Джон считал это верхом неприличия. После такого унижения Лонгчемп был ему уже неопасен.

— Выпустите его, — небрежно махнул рукой принц. — Пусть убирается во Францию. Он нам больше не интересен.

И в конце октября 1191 года Лонгчемп покинул Англию.

ВОЗВРАЩЕНИЕ АЛЬЕНОР

Тем временем Филипп вернулся во Францию из Палестины. Он считал, что поступил мудро, но почему-то то и дело принимался мысленно оправдывать себя.

Как непрочны человеческие отношения, подумал Филипп и цинично усмехнулся. Особенно отношения с Ричардом. В молодости он страстно любил английского принца, но теперь любовь обратилась в ненависть. А страсть осталась… Образ Ричарда преследовал его, словно наваждение.

Филипп не мог простить Ричарду его союза с Танкредом и очарованности Саладдином. Рядом с Ричардом жизнь всегда была драматичной и полной неожиданности, без него она становилась какой-то тусклой. В английском короле был некий магнетизм, притягивавший всех, кого сводила с ним судьба. Одни его любили, другие ненавидели, но равнодушным не оставался никто.

Однако разве мог король Франции любить короля Англии? Нет, конечно! Другое дело, когда Ричард был еще принцем. Тогда он не мог считаться ровней французскому монарху, и Филипп чувствовал свое превосходство над ним, хотя и уступал Ричарду в красоте и храбрости. Теперь же они оказались в равном положении, и это было нестерпимо.

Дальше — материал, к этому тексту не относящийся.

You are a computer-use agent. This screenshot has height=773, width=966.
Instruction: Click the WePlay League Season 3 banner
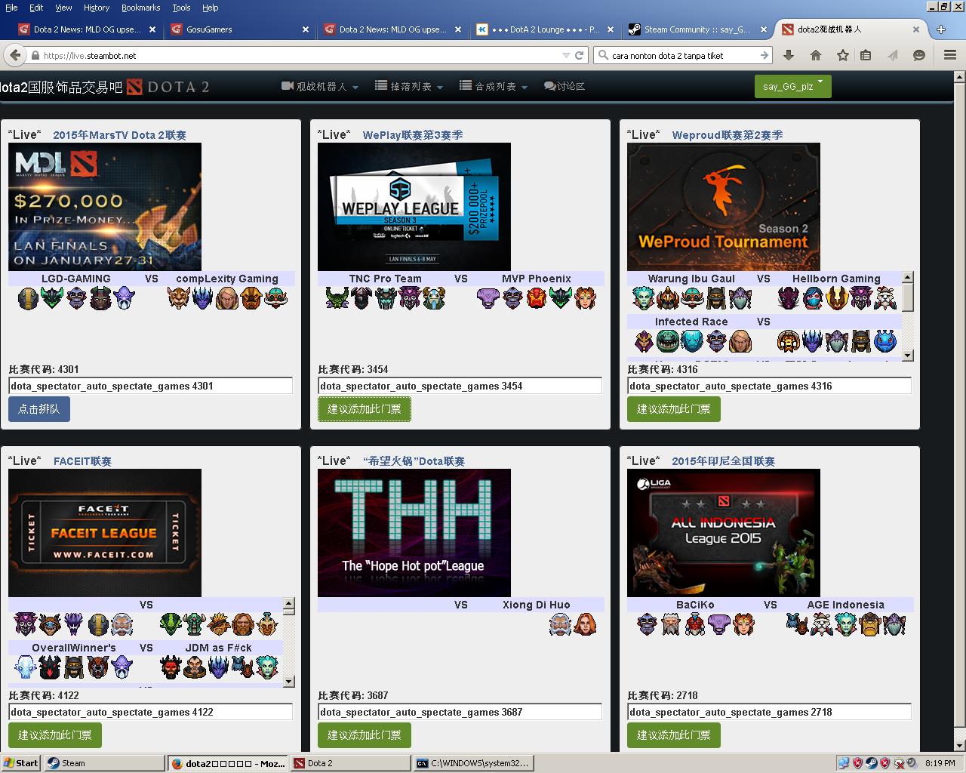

Филипп и не подозревал, какая буря бушует в его душе, пока не заехал по дороге домой в Рим и не явился на аудиенцию к папе.

Оправдывая свое бегство из Палестины, Филипп неожиданно разразился таким потоком обвинений в адрес Ричарда, что папа Селестин опешил.

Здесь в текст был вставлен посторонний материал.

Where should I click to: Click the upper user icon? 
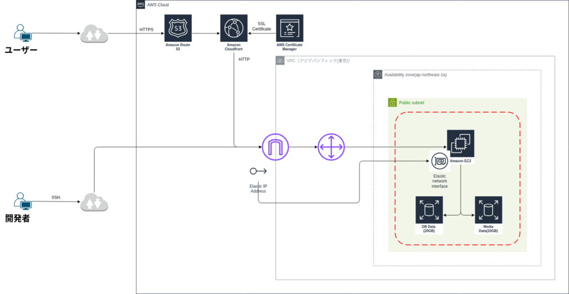pos(22,33)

— Святой отец, — воскликнул Филипп, — я вынужден был уехать из Палестины. Иначе меня ждала верная смерть. Я страдал лихорадкой, у меня выпадали волосы и сходили ногти на руках. Я метался в бреду и не только не мог вести солдат в бой, а, наоборот, стал для них тяжкой обузой.

— Но насколько я слышал, сын мой, — сурово сказал папа, — король Английский тоже был серьезно болен.